Getting caught off guard means you're more likely to conduct incident response the wrong way, by "panicking and pointing fingers," says Kevin Beaver, CISSP, an Acworth, GA-based security consultant. Prevent knee-jerk incident response by implementing and testing a comprehensive policy, Beaver says. Your policy should include the following items:

  1. Overview-A summary of the policy and a list of employees responsible for incident response. These employees will vary depending on the organization but should include compliance, privacy, information security officers, and representatives from the human resources, marketing/public relations, and legal departments, says Reece Hirsch, partner at Sonnenschein Nath & Rosenthal, LLP, in San Francisco.
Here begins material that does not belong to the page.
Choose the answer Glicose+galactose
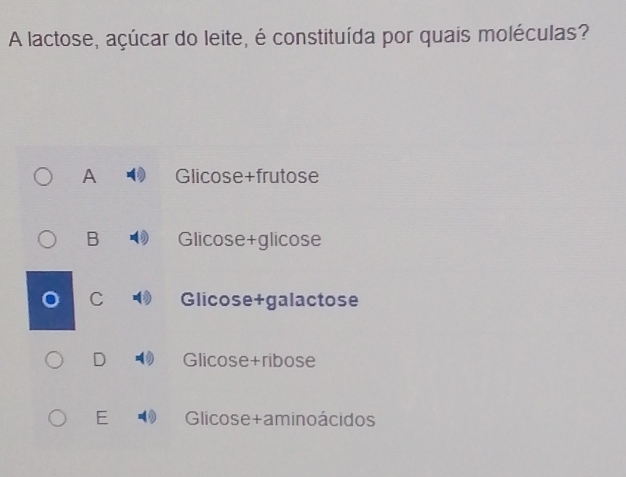This screenshot has width=626, height=477. pos(269,299)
  2. Preparation-A description of your readiness to respond to incidents.

  3. Detection-A definition of what constitutes an incident (see below for HIPAA's definition) and the tools your organization uses to detect them.

  4. Investigation and containment-An outline of the specific steps to take and tools to use after detecting an incident.

  5. Eradication-A description of how to deal with the breach. Steps might include disconnecting the network connection from a computer that you suspect is infected, reformatting drives, changing all passwords, and scanning for vulnerabilities.

  6. Recovery-Instructions for bringing systems back online and monitoring for repeat attacks.

  7. Following up-A process for determining what the organization could have done differently. You should recommend and implement changes to administrative, technical, or physical safeguards.

  8. Calling tree-Contact information for the incident response team members.

  9. Testing -A procedure for testing and improving the policy.

  10. History-Notes on previous incidents and changes.

  11. Revisions-Past versions of the incident response plan.

  12. Diagram-A current network diagram showing all network hosts and their configuration information.

In addition, your plan needs to include consideration of laws besides HIPAA, Hirsch says. Pay special attention to state security breach notification laws (e.g., California's SB 1386) that might require you to notify the victims of an incident.

Know how HIPAA defines a security incident
Section 164.304 of the security rule defines a security incident as "the attempted or successful unauthorized access, use, disclosure, modification, or destruction of information or interference with system operations in an information system."